Every Monday features a tip, activity, inspiring quote or some other tidbit that helps boost your body image, whether directly or indirectly — and hopefully kick-starts your week on a positive note!

Today I’m celebrating the first day of Fat Talk Free Week by reposting an old piece on 10 ways to stop fat talk for good. (Which I’ve edited and updated a bit.) Fat Talk Free Week was created by Tri Delta sorority. You can learn more about their work here

How we talk about ourselves to others speaks volumes. It’s wearing self-loathing on your sleeves. It’s showing others that you don’t deserve to take up space. That your “flaws” deserve a spotlight, but your positive qualities don’t.

That your physical appearance is the most important trait about you. That you’re a few parts – your hips, your belly, your legs –  and not truly whole.

Whether it’s a comment here and there about your thighs, weight or overall physical appearance or a constant conversation you keep having, fat talk can be damaging to your self-confidence, to your body image.

It becomes a cycle. The more we fat talk, the more negative our body image becomes. The more negative our body image becomes, the more we fat talk.

Basically, no good can come from fat talk, but so much can from stopping it. So, today, I wanted to share a few tips for stopping fat talk.

(By the way, if you didn’t get a chance to, check out my interview with clinical psychologist and researcher Denise Martz, Ph.D, who shared her insight about fat talk.)

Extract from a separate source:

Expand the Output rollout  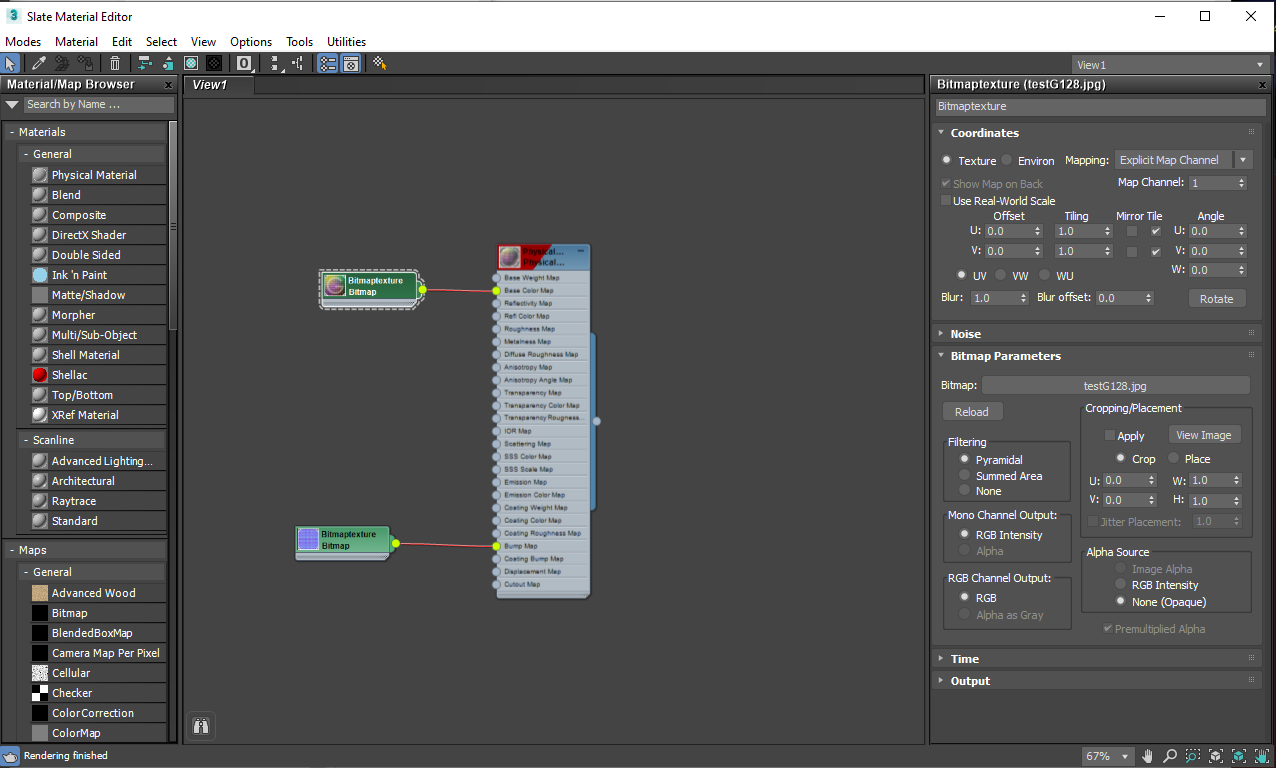tap(970, 681)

  1. Become aware of your fat talk. Sometimes, we don’t even realize how often we talk negatively about our bodies to others. I used to make negative remarks about myself all the time in grad school, and it really bothered my close friends. The comments were as routine as brushing my teeth, and, well, breathing. So I rarely paid attention to their frequency. Once I did, though, I was surprised and saddened. Figure out how often you bash your body. Be scientific about it, and just observe yourself for a week. Don’t judge. Just observe, and write down the results.
  2. Pick other topics to talk about. There are so many other topics you can talk about with your friends – fulfilling topics that get at the important stuff. I think that many times we talk about our thighs because we don’t want to talk about our lives. If you’d rather not talk about the deeper topics, go with lighthearted ones. Talk about TV shows, books, hobbies, what makes you happy. I doubt it’s fat talk.
  3. Consider how fat talk makes you feel. Consider how talking negatively about yourself impacts you. Again, remember that words have power over us, whether you notice it or not. My line when I made any negative remark about myself was that I’m simply stating facts. I’m just tellin it like it is. Maybe. But what I was mostly doing was slowly and deeply chipping away at my self-confidence, and only making myself feel worse and worse.
  4. Dig deeper. Just like your body image may reveal deeper wounds, so can your fat talk. Figure out what’s behind your fat talk. For instance, my self-deprecating comments revealed an ingrained belief that I wasn’t good enough. They should’ve been my clue to start working on these deeper issues. Let your fat talk be your clue, too.
  5. Identify your triggers. What precipitates the fat talk? Is it a friend’s comment about herself? Your own negative beliefs? Looking at women’s magazine? Criticism from a family member? Once you can identify your triggers, you can work through them. If a friend initiates the fat talk, ask her where it’s coming from. Talk about why it’s important to stop. If it’s your own inner critic, start working on quieting her. If it’s a family member, tell them how you feel. If it’s a woman’s magazine, become a smarter consumer and learn about airbrushing and the truly unhealthy habits these magazines suggest; and don’t buy  them.
  6. Transform body-bashing into a positive game. If you make a negative comment about your body or your friends do about theirs, decide that everyone will list three attributes they love about themselves right on the spot. This automatically turns the conversation into something positive. It’s so rare that we truly celebrate our qualities.
  7. Stop the cycle before it starts. It’s natural for a comment or two to slip out occasionally — especially if you’re having a crappy day. That’s OK. Just use that comment as a warning sign, and consciously tell yourself to stop — before you’re swimming in a sea of negativity. If it helps, create a mantra to say during these moments. For instance, you might say, “I’m a good person, and I don’t deserve this kind of bashing,” or “I’m just having a bad day. Instead of bashing myself, what I really need is rest, or to talk to my partner, or ____.”
  8. Discuss fat talk with friends. Ask your friends why they fat talk. How does it make them feel? Why do they feel the need to engage in it? What do they really mean? What would they rather talk about that’s meaningful and healthy? Have an honest conversation about where their fat talk comes from and how all of you can stop it.
  9. Spread the word, especially to kids, teens and college students. If you’ve got a younger sister, a niece or nephew, or you have kids, spread the positivity to them — and really wherever you can. Try not to engage in fat talk in front of them, and if you do, explain the negative implications.
  10. Cultivate a healthy body image. Fat talk is often an extension of a negative body image. So improving your body image overall will trickle down to your fat talk, reducing or even stopping it. Here are some body image boosters to help.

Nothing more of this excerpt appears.